Mon puissant soutien
« Vous y croyez, ou pas ? » Me revient en mémoire le stimulant électrochoc offert il y a treize ans par la réponse publique d’un théologien ami : « Qu’est-ce qu’on appelle croire ? Le tombeau vide ? Évidemment je n’y crois pas ! » Évidemment ? Le pire c’était bien cet adverbe, accusation implicite sinon d’hypocrisie, du moins de mauvaise foi. Évidemment c’est impossible, évidemment vous n’y croyez pas vraiment, évidemment si vous y croyez c’est que vous vous montez le coup. « Évidemment » nous plongeait au cœur du problème, et nous y revoici aujourd’hui – car Pâques, notre fête de la résurrection de Jésus, le Christ, est aussi l’occasion de regarder en face nos propres contradictions. Vivifiant exercice que je vous propose sur l’entraînante musique de Haendel :
« À toi la gloire, ô Ressuscité, à toi la victoire, pour l’Éternité ! » Quel bonheur d’entonner cette triomphale ouverture ! Gloire ou victoire, chacun·e peut y vivre sa propre recherche, y retrouver sa propre compréhension ; et par le miracle du chant cette recherche si personnelle peut devenir joie communautaire – moins peut-être joie d’une victoire de Christ sur la mort corporelle que joie de le célébrer, vivant, par ce chant séculaire.
« Brillant de lumière, l’ange est descendu, il roule la pierre du tombeau vaincu. » Ouh la la, ça se complique. Ces événements étranges qu’aucun évangile n’avait osé décrire, voilà qu’on nous en parle comme si on y avait assisté. Et nous, qui n’avons assisté à rien, qui ne savons pas bien de quoi il s’agit, d’où nous vient l’assurance avec laquelle nous chantons ce couplet ? S’agit-il de retrouver la foi sans faille des générations qui l’ont claironné avant nous, ou surtout de fièrement la célébrer ? Sans trop nous poser de questions, allons retrouver le refrain, et y prendre des forces pour le couplet suivant.

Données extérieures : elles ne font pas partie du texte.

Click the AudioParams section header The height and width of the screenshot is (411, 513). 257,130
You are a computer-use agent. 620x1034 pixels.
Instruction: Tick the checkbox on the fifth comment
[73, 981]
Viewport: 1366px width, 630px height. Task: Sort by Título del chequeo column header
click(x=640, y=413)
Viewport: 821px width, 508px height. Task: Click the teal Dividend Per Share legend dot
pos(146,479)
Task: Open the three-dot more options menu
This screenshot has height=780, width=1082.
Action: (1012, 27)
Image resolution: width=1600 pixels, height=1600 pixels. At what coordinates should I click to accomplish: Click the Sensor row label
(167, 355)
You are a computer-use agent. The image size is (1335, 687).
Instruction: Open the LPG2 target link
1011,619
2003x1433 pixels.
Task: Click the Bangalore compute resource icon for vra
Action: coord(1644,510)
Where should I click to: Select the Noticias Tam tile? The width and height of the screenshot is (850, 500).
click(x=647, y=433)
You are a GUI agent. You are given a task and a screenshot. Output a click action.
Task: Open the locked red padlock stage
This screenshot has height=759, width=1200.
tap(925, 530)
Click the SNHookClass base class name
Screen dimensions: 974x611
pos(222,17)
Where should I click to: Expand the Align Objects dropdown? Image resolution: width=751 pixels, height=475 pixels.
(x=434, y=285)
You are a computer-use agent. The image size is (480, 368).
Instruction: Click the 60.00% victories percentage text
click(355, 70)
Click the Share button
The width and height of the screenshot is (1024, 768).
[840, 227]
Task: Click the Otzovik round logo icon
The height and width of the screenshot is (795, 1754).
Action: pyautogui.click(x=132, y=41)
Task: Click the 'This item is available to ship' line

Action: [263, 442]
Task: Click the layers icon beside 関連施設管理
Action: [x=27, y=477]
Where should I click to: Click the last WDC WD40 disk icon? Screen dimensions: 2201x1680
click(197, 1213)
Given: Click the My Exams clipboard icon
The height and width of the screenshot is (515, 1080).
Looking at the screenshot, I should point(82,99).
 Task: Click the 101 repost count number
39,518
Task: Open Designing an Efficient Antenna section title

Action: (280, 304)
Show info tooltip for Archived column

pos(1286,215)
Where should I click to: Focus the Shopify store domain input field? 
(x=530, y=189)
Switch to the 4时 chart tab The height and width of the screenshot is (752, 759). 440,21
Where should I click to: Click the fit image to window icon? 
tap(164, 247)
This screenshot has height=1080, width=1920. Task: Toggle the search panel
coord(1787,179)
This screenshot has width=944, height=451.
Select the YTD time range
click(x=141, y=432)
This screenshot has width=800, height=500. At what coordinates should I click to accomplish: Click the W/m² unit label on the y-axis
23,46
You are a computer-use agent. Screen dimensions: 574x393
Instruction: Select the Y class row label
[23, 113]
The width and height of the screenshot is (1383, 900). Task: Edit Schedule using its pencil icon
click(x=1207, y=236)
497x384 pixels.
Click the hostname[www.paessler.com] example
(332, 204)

« Vois le paraître, c’est lui, c’est Jésus ! Ton Seigneur, ton maître – oh, ne doute plus ! » Deux injonctions à la fois perturbantes et rassurantes. Perturbantes, car le voir « paraître »… je voudrais bien… peut-être qu’en peinture, ou alors en fermant les yeux… Rassurantes car s’y trouvent en creux de précieuses informations sur l’état d’esprit général à l’époque de la rédaction de ce merveilleux cantique : « ne doute plus » – ah bon, eux aussi, déjà ? Je peux donc chanter avec eux, dans l’allégresse qui fait de nous son peuple.
« Craindrai-je encore ? Il vit à jamais, celui que j’adore, le Prince de Paix ! » Ça va beaucoup mieux. À jamais vivant, nous le croyons et le proclamons, à jamais présent parmi les humains par la force de son esprit saint. À jamais vivant en église, nous l’espérons et y travaillons, à jamais et dans l’allégresse, car il est bien notre victoire sur la peur, notre puissant soutien contre le désespoir. Aujourd’hui encore, plongés avec Christ dans la douleur de sa mort et dans le shéol de nos contradictions, nous en remontons avec lui, capables de les assumer et heureux de le savoir vivant parmi nous et en nous.
« Tribun, tu crois vraiment à tout ça ? » À la fin du très beau film proposé ici le 9 avril par le ciné-club (ne manquez pas ce péplum du vingt-et-unième siècle opportunément intitulé La Résurrection du Christ), la réponse du tribun joué par Joseph Fiennes est moins une conclusion qu’une réponse pour notre temps : « Je crois, dit-il, je crois que je ne pourrai plus jamais être le même ».